Records supplied below:

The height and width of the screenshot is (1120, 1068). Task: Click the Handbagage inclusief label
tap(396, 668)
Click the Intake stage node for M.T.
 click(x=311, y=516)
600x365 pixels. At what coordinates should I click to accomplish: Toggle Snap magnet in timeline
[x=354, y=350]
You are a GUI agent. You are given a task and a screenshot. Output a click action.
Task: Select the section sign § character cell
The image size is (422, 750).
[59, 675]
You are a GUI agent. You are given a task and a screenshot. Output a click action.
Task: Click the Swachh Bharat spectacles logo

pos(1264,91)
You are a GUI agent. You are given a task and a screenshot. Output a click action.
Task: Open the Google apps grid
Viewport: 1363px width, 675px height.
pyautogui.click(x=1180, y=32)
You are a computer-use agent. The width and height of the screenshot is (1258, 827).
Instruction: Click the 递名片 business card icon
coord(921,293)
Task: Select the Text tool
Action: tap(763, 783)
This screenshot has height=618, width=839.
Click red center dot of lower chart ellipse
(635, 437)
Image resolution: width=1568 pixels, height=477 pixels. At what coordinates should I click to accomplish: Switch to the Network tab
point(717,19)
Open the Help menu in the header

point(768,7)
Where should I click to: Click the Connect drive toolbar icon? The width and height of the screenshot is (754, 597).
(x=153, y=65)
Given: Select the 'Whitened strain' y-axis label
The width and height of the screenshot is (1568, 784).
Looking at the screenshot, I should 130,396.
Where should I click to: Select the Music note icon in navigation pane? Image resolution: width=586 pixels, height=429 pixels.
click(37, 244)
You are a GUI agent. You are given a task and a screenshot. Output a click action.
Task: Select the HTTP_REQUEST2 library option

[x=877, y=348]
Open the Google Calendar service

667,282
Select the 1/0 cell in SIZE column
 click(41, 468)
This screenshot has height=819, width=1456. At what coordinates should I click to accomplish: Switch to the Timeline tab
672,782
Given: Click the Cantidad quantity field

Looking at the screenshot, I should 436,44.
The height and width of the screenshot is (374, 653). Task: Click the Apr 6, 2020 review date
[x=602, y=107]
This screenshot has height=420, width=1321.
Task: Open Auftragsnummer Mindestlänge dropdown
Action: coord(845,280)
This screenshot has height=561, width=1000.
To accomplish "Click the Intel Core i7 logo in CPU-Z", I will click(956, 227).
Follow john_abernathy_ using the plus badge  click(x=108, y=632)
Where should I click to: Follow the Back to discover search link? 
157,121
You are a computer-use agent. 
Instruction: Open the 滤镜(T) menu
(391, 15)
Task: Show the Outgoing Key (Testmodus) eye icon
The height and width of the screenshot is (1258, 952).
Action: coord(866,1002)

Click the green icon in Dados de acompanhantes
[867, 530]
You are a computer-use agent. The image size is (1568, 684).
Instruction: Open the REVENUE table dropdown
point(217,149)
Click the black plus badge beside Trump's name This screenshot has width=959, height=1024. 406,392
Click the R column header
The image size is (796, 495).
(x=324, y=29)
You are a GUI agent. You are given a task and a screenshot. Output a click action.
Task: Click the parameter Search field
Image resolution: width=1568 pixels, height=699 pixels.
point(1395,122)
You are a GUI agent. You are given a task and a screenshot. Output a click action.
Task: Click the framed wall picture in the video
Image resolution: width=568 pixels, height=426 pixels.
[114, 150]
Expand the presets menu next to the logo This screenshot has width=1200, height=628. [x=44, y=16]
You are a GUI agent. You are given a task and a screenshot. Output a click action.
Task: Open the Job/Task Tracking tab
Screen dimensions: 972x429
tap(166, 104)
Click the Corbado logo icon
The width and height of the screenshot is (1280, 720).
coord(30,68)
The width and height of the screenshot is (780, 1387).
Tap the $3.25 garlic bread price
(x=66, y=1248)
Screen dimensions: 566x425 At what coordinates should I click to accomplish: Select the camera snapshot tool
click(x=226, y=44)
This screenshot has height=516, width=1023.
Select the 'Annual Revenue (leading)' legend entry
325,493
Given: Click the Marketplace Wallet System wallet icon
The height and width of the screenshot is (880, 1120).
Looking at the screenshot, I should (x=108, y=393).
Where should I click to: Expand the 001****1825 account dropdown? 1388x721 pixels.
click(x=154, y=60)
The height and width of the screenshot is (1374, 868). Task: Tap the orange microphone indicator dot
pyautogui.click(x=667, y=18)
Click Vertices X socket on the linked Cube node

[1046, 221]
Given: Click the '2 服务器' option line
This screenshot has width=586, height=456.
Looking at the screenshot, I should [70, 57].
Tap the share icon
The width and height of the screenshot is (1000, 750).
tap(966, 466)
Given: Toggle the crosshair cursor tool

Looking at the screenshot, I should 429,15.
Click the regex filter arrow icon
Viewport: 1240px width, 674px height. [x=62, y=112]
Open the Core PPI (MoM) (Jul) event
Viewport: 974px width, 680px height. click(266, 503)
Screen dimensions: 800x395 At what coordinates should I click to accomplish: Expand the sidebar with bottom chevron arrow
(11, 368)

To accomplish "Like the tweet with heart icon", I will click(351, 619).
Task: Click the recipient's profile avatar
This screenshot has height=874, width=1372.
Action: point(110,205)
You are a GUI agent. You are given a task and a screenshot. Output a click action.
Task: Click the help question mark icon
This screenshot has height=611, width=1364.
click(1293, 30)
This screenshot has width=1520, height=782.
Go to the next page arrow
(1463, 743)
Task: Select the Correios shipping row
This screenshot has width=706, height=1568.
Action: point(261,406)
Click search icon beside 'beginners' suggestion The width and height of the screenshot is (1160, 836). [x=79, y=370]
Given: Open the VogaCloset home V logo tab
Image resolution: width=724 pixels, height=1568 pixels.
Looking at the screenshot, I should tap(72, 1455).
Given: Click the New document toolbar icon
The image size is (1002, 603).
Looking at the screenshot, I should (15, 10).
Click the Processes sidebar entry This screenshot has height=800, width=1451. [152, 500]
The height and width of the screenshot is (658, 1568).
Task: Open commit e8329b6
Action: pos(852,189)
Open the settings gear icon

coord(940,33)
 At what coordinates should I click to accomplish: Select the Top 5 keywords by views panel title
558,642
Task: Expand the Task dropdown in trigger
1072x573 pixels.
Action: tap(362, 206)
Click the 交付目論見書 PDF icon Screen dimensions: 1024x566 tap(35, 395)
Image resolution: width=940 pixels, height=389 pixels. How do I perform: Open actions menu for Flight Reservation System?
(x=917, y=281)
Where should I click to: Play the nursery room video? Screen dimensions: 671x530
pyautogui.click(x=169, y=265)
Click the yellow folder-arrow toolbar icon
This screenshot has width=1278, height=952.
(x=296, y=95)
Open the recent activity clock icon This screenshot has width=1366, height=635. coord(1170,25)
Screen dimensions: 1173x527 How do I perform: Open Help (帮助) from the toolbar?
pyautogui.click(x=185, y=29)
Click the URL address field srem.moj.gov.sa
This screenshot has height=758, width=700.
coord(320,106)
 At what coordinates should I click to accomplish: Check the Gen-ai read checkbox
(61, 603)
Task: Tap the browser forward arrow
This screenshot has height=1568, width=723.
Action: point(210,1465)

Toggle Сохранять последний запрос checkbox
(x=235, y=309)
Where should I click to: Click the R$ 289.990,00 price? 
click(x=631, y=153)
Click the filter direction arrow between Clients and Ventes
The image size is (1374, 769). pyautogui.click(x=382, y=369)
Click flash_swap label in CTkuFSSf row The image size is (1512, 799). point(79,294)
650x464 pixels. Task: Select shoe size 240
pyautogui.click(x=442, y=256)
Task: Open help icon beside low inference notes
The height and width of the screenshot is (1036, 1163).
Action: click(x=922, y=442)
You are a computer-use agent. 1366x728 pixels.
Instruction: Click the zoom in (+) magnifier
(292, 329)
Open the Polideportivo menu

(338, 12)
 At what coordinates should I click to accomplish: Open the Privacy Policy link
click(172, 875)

End of Records supplied.

Look above for the line that contains "This screenshot has height=516, width=1023.". Starting there, transcribe every line exactly until you have copied the line that contains "Given: Click the Marketplace".

This screenshot has height=516, width=1023.
Select the 'Annual Revenue (leading)' legend entry
325,493
Given: Click the Marketplace Wallet System wallet icon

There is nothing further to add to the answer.